*TASK*: Render every line of the listing from the one containing "Choose Xcode Source Editor in sidebar" down to the one containing "Looking at the screenshot, I should tap(266, 417).", both included, as a JSON list of strings with one string per line. Leave out blank lines.
--- BEGIN ---
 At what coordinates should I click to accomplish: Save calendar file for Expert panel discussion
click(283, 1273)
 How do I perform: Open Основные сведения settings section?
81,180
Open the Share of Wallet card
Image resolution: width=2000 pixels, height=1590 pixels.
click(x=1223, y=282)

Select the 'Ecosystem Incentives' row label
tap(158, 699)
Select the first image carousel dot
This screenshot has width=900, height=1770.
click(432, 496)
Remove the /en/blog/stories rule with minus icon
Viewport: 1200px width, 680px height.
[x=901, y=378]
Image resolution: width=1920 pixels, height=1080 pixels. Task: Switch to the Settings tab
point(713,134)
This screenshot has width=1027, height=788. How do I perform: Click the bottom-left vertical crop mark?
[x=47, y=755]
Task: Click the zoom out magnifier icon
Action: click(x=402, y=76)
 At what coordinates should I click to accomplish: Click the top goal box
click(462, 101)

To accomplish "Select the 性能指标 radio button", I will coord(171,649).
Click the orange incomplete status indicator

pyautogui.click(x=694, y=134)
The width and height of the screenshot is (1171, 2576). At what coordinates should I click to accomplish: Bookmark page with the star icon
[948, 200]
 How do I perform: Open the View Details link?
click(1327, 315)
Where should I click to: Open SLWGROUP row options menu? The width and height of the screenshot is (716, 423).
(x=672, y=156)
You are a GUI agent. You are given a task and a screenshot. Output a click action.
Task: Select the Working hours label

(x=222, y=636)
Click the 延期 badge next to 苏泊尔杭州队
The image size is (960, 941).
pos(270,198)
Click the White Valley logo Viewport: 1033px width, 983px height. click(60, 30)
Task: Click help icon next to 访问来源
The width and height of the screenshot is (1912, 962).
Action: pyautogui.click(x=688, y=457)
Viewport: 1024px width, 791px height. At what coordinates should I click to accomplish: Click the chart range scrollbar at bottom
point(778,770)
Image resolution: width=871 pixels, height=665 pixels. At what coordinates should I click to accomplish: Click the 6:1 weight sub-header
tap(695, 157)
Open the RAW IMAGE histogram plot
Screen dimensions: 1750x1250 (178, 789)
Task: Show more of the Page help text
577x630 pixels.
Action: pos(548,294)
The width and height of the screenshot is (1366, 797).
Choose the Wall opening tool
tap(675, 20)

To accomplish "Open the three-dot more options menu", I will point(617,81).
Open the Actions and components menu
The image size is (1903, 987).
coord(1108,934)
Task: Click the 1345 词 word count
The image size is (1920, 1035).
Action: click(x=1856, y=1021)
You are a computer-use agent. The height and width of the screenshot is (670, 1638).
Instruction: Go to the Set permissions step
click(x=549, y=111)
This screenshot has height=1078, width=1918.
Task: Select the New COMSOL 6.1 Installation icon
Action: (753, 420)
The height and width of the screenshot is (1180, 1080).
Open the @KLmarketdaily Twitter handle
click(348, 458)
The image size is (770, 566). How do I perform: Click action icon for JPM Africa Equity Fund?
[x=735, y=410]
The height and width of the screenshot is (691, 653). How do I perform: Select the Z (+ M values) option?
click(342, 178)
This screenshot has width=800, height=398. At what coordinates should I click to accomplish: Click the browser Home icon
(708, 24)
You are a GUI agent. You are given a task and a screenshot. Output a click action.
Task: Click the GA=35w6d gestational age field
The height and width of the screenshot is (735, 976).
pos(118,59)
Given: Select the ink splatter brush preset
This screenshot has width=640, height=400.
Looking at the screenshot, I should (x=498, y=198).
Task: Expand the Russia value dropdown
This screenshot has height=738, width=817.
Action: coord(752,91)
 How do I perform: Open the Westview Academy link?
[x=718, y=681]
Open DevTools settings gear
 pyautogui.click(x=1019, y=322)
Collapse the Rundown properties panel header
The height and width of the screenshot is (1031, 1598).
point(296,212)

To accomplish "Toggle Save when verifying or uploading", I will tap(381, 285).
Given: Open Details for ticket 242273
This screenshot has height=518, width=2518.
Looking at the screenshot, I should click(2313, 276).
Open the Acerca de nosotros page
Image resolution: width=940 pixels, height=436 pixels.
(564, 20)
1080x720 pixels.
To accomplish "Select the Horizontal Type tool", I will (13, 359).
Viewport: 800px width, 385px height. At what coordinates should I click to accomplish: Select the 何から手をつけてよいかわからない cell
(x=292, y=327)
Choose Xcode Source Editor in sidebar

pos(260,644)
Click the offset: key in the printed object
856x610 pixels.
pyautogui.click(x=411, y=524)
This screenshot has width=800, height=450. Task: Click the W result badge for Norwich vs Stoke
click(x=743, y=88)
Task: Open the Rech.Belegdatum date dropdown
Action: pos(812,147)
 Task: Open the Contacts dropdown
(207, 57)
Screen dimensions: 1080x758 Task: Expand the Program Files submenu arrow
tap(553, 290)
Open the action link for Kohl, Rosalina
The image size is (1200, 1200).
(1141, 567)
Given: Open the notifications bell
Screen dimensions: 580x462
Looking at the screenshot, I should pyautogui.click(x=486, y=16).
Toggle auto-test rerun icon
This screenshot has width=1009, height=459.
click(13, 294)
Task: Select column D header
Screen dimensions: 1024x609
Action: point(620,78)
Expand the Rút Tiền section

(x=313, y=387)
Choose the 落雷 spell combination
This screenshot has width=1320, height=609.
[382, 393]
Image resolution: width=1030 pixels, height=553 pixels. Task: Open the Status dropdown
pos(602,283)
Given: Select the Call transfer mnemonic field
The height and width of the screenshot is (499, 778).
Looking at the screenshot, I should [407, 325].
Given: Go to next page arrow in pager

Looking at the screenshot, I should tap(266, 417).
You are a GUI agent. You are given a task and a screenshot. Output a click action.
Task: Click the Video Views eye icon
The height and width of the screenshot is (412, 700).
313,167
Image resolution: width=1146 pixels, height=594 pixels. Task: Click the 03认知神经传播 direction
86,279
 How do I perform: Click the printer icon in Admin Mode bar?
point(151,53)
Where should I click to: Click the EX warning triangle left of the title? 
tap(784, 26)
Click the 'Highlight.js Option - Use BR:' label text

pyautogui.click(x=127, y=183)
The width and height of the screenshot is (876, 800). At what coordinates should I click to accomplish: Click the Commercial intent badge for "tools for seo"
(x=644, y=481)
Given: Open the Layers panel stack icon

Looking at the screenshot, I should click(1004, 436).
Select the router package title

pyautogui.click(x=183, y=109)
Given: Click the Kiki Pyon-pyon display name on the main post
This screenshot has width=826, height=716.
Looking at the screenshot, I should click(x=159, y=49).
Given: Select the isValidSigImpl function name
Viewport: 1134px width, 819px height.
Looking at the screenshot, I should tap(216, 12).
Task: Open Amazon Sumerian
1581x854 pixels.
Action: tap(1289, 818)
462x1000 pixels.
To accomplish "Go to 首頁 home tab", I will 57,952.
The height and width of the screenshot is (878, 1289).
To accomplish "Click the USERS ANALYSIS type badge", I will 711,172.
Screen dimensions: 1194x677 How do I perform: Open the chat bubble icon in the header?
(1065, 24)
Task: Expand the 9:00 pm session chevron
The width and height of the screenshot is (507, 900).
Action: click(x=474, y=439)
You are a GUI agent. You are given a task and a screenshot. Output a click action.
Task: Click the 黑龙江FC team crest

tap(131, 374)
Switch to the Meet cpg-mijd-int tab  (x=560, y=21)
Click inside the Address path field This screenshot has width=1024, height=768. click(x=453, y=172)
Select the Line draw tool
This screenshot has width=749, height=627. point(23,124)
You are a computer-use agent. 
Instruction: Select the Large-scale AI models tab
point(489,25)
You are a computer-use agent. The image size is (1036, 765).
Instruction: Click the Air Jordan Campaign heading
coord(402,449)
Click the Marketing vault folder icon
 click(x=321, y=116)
--- END ---
*FINISHED TASK*:
[
  "Choose Xcode Source Editor in sidebar",
  "pos(260,644)",
  "Click the offset: key in the printed object",
  "856x610 pixels.",
  "pyautogui.click(x=411, y=524)",
  "This screenshot has width=800, height=450. Task: Click the W result badge for Norwich vs Stoke",
  "click(x=743, y=88)",
  "Task: Open the Rech.Belegdatum date dropdown",
  "Action: pos(812,147)",
  " Task: Open the Contacts dropdown",
  "(207, 57)",
  "Screen dimensions: 1080x758 Task: Expand the Program Files submenu arrow",
  "tap(553, 290)",
  "Open the action link for Kohl, Rosalina",
  "The image size is (1200, 1200).",
  "(1141, 567)",
  "Given: Open the notifications bell",
  "Screen dimensions: 580x462",
  "Looking at the screenshot, I should pyautogui.click(x=486, y=16).",
  "Toggle auto-test rerun icon",
  "This screenshot has width=1009, height=459.",
  "click(13, 294)",
  "Task: Select column D header",
  "Screen dimensions: 1024x609",
  "Action: point(620,78)",
  "Expand the Rút Tiền section",
  "(x=313, y=387)",
  "Choose the 落雷 spell combination",
  "This screenshot has width=1320, height=609.",
  "[382, 393]",
  "Image resolution: width=1030 pixels, height=553 pixels. Task: Open the Status dropdown",
  "pos(602,283)",
  "Given: Select the Call transfer mnemonic field",
  "The height and width of the screenshot is (499, 778).",
  "Looking at the screenshot, I should [407, 325].",
  "Given: Go to next page arrow in pager",
  "Looking at the screenshot, I should tap(266, 417)."
]